This biologist is cleaning up the world’s most littered item

When I was helping out as a volunteer some years ago at My Place, a temporary answer to the homeless encampment in Victoria, BC, one of the things I did was to pick up cigarette butts in a two block radius around the old fire hall which had been turned into a shelter.

This volunteer task came about because neighbours feared there might be needles and syringes near the elementary school just across the road. And rather than just cleaning up the school yard, Our Place – which runs various shelters and support programs – had said that volunteers would clean up a larger area.

Twice a week, I would go out armed with a trash picker and a can, and pick up garbage. I never found any needles, but I did find a great many cigarette butts. It seemed like some people regularly dumped their ashtrays on to the road when they parked their cars.

I quite often ran into people who were happy and said their neighbourhood had never looked so clean. One person was particularly pleased that our volunteer cleanup meant cigarette butts didn’t run into the drainage system and pollute the water.

Photo by Lara Jameson from Pexels

So when I read about Lisa Chen’s ‘Let’s Talk Butts Campaign’, founded in Missisauga, Ontario in July 2019 as part of her Stage 3 community outreach project for the Canadian Conservation Corps, I understood how important this work is.

The campaign, which aims at eliminating cigarette butt litter through cleanups, outreach, litter mapping, creating butt collection cans and reaching out to stakeholders, has since reached people from Vietnam, the Philippines, and the US. Formerly funded by the Canadian Conservation Corps and TakingITGlobal, it is currently funded by Chantiers Jeunesse.

Lisa is a marine biologist, conservationist and educator whose work has taken her to Costa Rica, Thailand, Vietnam, and the USA. She is actively involved in marine conservation and research, environmental education, habitant protection and waste reduction, and is the founder and CEO of Marine Way, an app-based solution for ghost fishing gear in Canadian water. 

I first heard about her work in the most recent Future Crunch newsletter’s Humankind feature. After graduating from university, determined to use her biology degree to fight climate change but unable to find a job, she decided to travel around south-east Asia for six months. When she found herself on a remote beach in Malaysia covered in plastic waste and cigarette butts, she wondered why residents didn’t clean it up. Then she learned that they didn’t know, for example, that a single butt could contaminate 500 litres of water for a decade because that information had never been translated into their language.

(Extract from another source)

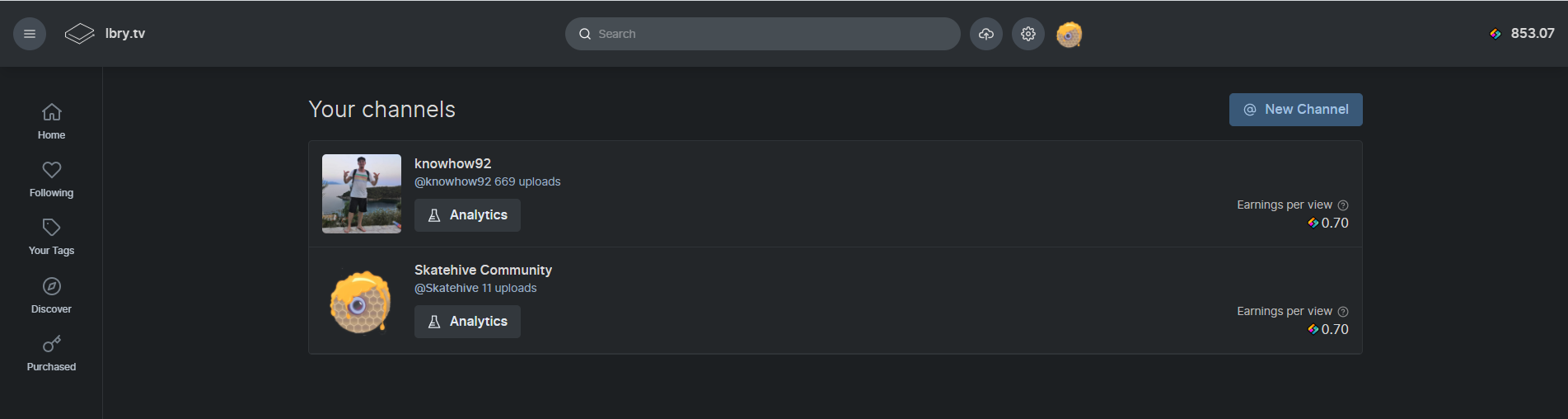1568x419 pixels.
Task: Open the Skatehive Community channel title
Action: coord(483,270)
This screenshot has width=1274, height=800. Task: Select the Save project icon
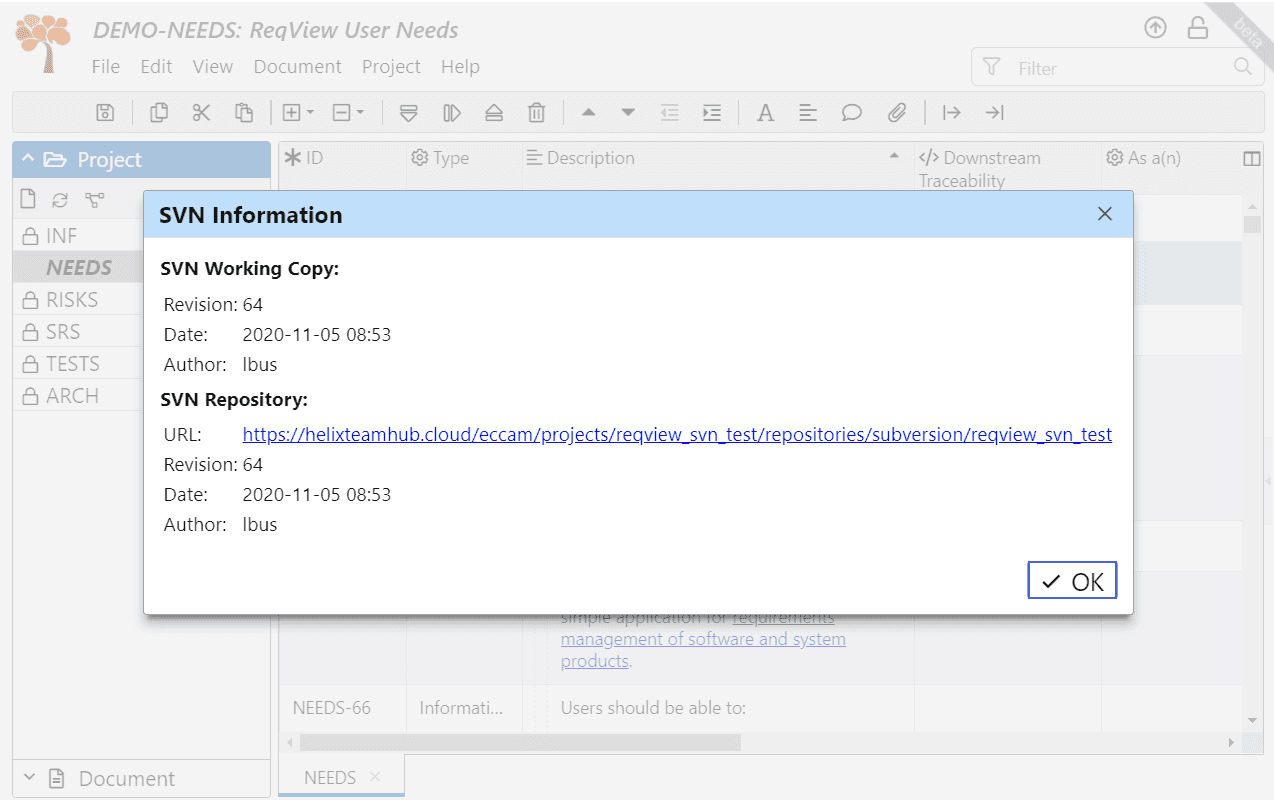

Her website helps communities around the world map out cigarette hot spots and create safe collection containers so butts get recycled. And the campaign pamphlets have been translated into local languages to help drive a bigger change.

Her website shares things we should all know about butts:

  • 4.95 Trillion butts are littered annually around the world.
  • Cigarette butts are the No. 1 littered items in the world.
  • One butt can pollute up to 500 liters of water.
  • Butt filters are made from cellulose acetate (a type of non-biodegradable plastic).
  • Butts can be recycled into plastic pallets and lumber.
  • Butts can contain up to 60 known carcinogens.
  • Butts contain harmful chemicals such as cadmium, lead, and arsenic
  • Butts can leach harmful chemicals within one hour of contact with water.
  • Toxic chemicals leached by butts can remain in an area up to 10 years.
  • Butt leaching is known to inhibit plant growth.
  • Toxin leached into the soil will be biomagnified up the food chain onto your plates.
  • Butts can cause digestive blockage when ingested by wildlife.
  • Butts do not decompose, they breakdown into micro- and nano-plastics and bioaccumulate up the food chain onto your plate.